ABOUT THIS TASK:
Extend the biographical article on the Danish footballer and manager Christian Andersen below, continuing directly after its final sentence.

PASSAGE FOR REVIEW:
Christian Andersen

Personal information
- Full name: Christian Andersen
- Date of birth: 28 September 1944 (age 81)
- Place of birth: Copenhagen, Denmark
- Position: Defender

Senior career*
- Years: Team / Apps / (Gls)
- 1963–1970: B 1903
- 1970–1972: Union St. Gilloise / 59 / (13)
- 1972–1975: Crossing Schaerbeek
- 1975–1976: Cercle Brugge / 5 / (0)
- 1976–1977: FC Lorient / 34 / (1)
- 1977–1979: AB
- 1980–1981: Gladsaxe-Hero BK

International career
- 1965: Denmark u21 / 1 / (0)
- 1969: Denmark / 2 / (0)

Managerial career
- 1978–1983: AB
- 1983–1984: Glostrup IC
- 1985–1986: AB
- 1995–1998: AB
- 1999: FC Copenhagen
- 1999–2000: B93
- 2001–2004: Farum BK/FC Nordsjælland
- 2005–2007: AB
- 2009–2010: BK Frem

= Christian Andersen (footballer) =

Danish footballer and manager (born 1944)

Christian Andersen (born 28 September 1944) is a Danish former football player and former manager. He was most recently the manager of Boldklubben Frem

==Playing career==
===Club===
As player he played for B 1903, Cercle Brugge, FC Lorient and Akademisk Boldklub.

[Collection entries]
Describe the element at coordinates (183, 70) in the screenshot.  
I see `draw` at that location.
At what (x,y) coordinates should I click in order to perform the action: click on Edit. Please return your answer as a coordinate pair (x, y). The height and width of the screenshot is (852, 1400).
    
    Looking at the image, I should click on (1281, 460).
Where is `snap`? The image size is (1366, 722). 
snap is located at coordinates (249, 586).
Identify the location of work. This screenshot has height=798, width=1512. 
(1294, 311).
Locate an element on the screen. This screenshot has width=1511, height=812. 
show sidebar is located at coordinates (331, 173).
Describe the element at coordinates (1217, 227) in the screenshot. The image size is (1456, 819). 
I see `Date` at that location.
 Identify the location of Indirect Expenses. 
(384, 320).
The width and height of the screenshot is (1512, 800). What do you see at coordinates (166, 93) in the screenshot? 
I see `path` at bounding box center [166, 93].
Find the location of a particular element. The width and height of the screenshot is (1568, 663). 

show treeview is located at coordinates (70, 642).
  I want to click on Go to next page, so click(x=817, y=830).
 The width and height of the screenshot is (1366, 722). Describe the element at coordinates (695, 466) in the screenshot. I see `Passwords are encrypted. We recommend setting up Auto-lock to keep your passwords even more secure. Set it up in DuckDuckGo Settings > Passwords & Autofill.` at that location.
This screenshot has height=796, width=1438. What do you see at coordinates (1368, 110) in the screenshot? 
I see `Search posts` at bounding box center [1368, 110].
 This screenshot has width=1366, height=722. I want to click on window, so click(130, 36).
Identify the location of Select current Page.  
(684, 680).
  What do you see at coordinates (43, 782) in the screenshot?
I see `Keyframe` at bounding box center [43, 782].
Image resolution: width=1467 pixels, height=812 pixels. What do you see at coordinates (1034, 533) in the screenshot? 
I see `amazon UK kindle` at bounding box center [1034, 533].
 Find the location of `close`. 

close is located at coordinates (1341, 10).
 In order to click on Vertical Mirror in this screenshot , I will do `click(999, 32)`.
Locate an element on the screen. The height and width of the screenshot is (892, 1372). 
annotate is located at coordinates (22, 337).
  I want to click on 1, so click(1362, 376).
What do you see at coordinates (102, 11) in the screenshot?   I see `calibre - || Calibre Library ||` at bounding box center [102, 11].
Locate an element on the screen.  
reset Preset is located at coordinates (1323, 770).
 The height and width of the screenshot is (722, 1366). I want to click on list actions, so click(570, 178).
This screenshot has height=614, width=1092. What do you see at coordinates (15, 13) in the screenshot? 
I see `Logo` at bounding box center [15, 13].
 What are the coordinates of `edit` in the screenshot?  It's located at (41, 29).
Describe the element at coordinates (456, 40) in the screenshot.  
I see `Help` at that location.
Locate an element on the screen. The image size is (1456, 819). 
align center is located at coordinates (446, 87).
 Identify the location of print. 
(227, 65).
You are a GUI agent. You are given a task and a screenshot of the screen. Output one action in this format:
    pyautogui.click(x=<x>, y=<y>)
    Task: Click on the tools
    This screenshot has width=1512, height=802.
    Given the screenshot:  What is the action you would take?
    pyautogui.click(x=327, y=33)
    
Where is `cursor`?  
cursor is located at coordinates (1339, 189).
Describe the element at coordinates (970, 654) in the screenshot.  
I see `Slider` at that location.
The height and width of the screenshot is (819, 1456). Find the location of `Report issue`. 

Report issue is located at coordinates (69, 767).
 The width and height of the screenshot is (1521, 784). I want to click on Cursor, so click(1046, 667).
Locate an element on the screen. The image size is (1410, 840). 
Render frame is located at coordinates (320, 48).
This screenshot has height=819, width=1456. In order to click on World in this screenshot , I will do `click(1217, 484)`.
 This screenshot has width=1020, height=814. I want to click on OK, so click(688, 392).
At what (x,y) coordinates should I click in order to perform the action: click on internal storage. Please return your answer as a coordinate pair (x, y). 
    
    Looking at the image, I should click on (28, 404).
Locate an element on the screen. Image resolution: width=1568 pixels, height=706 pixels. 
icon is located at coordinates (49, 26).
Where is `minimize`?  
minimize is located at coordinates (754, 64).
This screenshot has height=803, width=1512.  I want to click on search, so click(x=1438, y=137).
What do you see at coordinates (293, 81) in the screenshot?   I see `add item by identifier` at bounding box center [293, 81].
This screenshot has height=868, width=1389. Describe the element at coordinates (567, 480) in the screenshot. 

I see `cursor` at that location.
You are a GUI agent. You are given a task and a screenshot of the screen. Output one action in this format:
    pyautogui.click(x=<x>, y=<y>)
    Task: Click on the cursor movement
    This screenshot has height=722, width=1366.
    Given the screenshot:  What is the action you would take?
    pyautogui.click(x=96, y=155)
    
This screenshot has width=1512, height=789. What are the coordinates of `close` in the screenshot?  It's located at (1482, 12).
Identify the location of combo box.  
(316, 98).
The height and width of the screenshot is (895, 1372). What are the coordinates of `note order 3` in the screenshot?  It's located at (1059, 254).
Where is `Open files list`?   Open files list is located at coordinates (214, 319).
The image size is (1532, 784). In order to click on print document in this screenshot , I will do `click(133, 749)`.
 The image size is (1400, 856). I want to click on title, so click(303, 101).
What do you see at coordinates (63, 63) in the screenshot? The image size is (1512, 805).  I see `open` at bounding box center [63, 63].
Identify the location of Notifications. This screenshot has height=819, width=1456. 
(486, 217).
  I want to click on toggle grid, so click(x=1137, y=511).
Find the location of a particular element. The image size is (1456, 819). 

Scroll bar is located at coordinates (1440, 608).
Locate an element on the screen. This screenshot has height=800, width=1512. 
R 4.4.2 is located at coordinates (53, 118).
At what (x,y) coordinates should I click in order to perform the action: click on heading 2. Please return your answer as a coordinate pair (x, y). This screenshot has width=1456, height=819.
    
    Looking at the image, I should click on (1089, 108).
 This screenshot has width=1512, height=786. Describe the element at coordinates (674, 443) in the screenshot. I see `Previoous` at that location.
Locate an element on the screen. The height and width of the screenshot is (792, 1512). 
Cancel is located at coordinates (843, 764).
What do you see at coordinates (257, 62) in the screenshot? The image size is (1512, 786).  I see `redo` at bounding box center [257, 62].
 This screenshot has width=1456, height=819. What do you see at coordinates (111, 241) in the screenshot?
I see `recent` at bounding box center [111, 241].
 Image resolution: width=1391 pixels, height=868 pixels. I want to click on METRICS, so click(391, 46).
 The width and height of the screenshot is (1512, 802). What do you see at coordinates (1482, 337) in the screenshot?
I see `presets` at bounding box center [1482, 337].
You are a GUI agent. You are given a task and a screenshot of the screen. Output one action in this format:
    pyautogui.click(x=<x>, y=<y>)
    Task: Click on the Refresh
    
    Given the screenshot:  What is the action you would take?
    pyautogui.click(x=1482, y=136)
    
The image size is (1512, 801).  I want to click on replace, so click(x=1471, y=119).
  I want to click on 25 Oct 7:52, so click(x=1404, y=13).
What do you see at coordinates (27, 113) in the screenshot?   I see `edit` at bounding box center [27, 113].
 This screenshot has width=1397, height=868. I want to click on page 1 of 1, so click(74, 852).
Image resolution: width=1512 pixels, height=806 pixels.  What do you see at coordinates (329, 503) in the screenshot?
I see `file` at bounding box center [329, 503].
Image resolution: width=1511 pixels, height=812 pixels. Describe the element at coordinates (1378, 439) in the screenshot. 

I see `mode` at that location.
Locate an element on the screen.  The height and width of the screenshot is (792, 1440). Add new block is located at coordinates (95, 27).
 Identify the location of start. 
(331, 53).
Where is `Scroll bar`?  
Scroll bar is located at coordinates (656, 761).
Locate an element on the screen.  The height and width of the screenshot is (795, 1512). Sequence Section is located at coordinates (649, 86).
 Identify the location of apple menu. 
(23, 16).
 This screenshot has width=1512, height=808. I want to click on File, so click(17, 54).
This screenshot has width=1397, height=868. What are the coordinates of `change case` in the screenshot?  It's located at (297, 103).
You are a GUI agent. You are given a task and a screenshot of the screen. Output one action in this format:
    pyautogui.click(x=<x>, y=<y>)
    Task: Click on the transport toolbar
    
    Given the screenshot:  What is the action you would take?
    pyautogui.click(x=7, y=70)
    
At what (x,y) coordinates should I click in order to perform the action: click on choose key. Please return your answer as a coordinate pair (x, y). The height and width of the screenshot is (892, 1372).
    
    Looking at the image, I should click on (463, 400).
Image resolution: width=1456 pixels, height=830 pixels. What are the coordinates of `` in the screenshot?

THE ANSWER:
===International===
Andersen made his debut for Denmark in a May 1969 friendly match against Mexico and earned a total of 2 caps, scoring no goals. His second and final international was three weeks later, a World Cup qualification match against Ireland.

==Managerial career==
As manager he has managed Akademisk Boldklub a couple of times, but he is most famous for his controversies with FC Copenhagen chairman Flemming Østergaard and former chairman of Akademisk Boldklub, Per Frimann. The first controversy was about Andersen being fired as manager of FC Copenhagen after only one match, and the other because Andersen in his autobiography called Frimann the reason why AB had had economic problems. Frimann began talking about a possible lawsuit, but this was solved, when Andersen made a public apology.